Final Four: The GOP Arizona Debate

by Alan Schroeder Alan Schroeder is a professor in the School of Journalism at Northeastern University in Boston. Schroeder is the author of several books, including Presidential Debates: 50 Years of High-Risk TV (Columbia University Press, 2008) and Celebrity-in-Chief: How Show Business Took Over the White House (Westview Press, 2004). Schroeder has also written for Politico, the New York Times, Washington Post, Boston Globe, and Frankfurter Allgemeine Zeitung. 23.02.2012

Scorpions in a bottle, or comrades in arms? The GOP presidential debate in Mesa, Arizona, was really two separate events: a first half in which the candidates spat venom at each other, and a second half in which they agreed on most everything -- all except contrarian Ron Paul. The net result: a debate that probably did not alter the chessboard, even as it generated a fair amount of sparks.

Of the four contenders, Rick Santorum had the best night. It has taken him twenty debates, but Santorum finally ended up with the primo onstage real estate, right next to Mitt Romney at the heart of the action. Santorum basked in his newfound position of strength, as though he ought to have been occupying center stage all along. From a visual standpoint this allowed Santorum to dominate the telecast, up to and including the shots in which he was listening and not talking.

As a debater Rick Santorum is far from perfect. Too often his answers become convoluted, and there's an immaturity about the man that undermines the seriousness of his claim on the White House. But Santorum's earnestness never fails him, and there's no denying that he has the gift of authenticity. More than his rival Republicans, Santorum appears to have learned from the experience of participating in so many joint appearances with his opponents -- he is that rare candidate who is more effective in debates than on the stump. His debate performances keep getting better, even as the others seem to be marking time.
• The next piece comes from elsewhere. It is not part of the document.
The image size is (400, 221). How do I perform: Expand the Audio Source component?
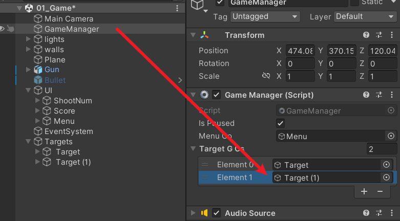[193, 213]
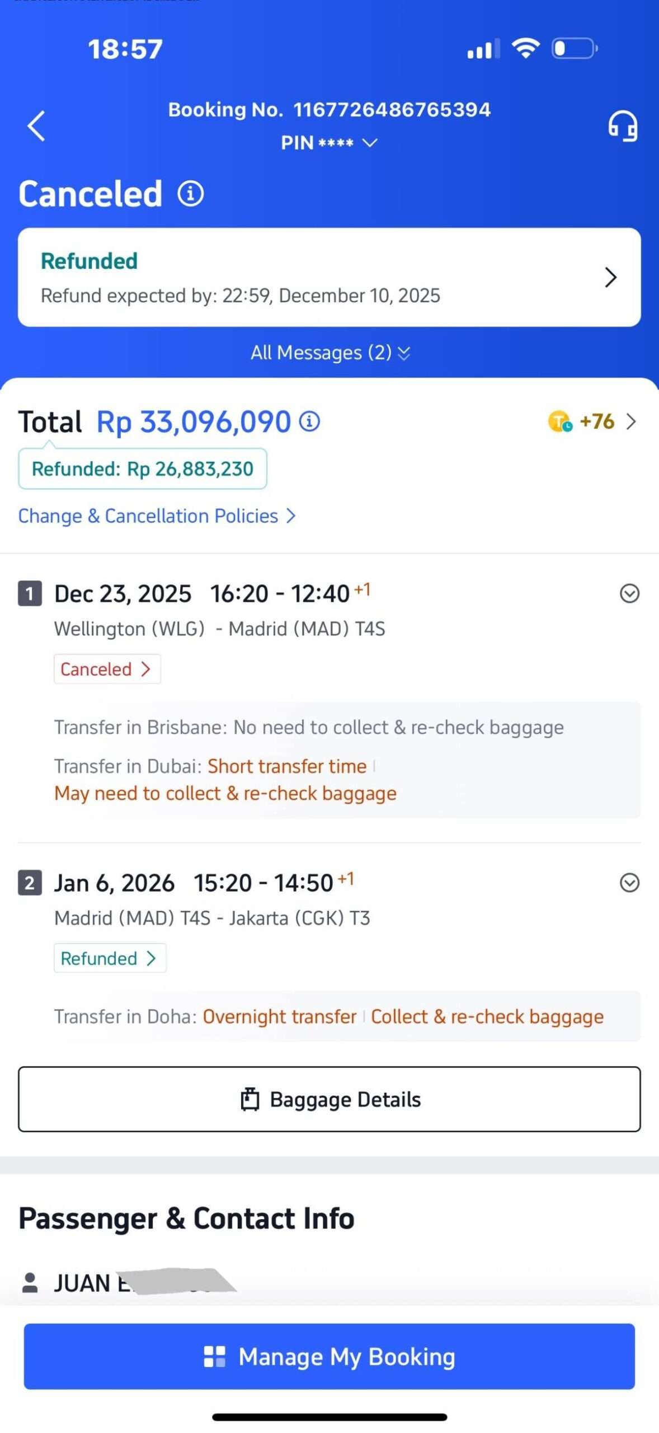Expand Madrid to Jakarta flight details

pyautogui.click(x=629, y=883)
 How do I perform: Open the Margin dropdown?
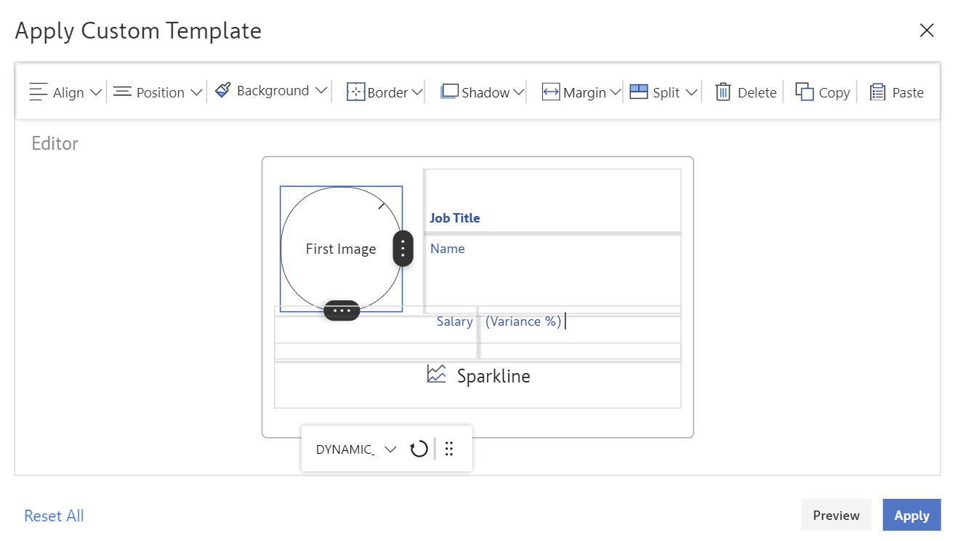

Mitt Romney delivered another technically competent performance, although at times he looked tired. In his back-and-forths with Santorum, Romney mostly held his own, but he never quite managed to dispatch his rival the way he did Newt Gingrich in Florida. Romney suffered a particularly bad moment at the end of the debate, when he lapsed into an uninspiring closing statement rather than answering moderator John King's wrap-up question: What is the greatest misconception people have about you? Instead of playing along, Romney snapped at King for trying to bring him back on course: "You get to ask the questions you want, I get to give the answers I want." If Mesa ends up being the final Republican debate of the season, no one will be happier than Mitt Romney.

Newt Gingrich, who increasingly resembles the character actor Sydney Greenstreet, had his moments in the spotlight, but at this point in the campaign his statements have taken on an air of irrelevance. Ron Paul likewise had a solid debate that ultimately won't matter much.

Nobody was terrible in this debate. It is obvious why these candidates advanced to the final four -- and just in case we needed a reminder, there sat Rick Perry in the audience next to Callista Gingrich. Rick Santorum may have done himself some good in Mesa, and Mitt Romney did himself no harm. When scorpions in a bottle start agreeing with each other, you can only call it a draw.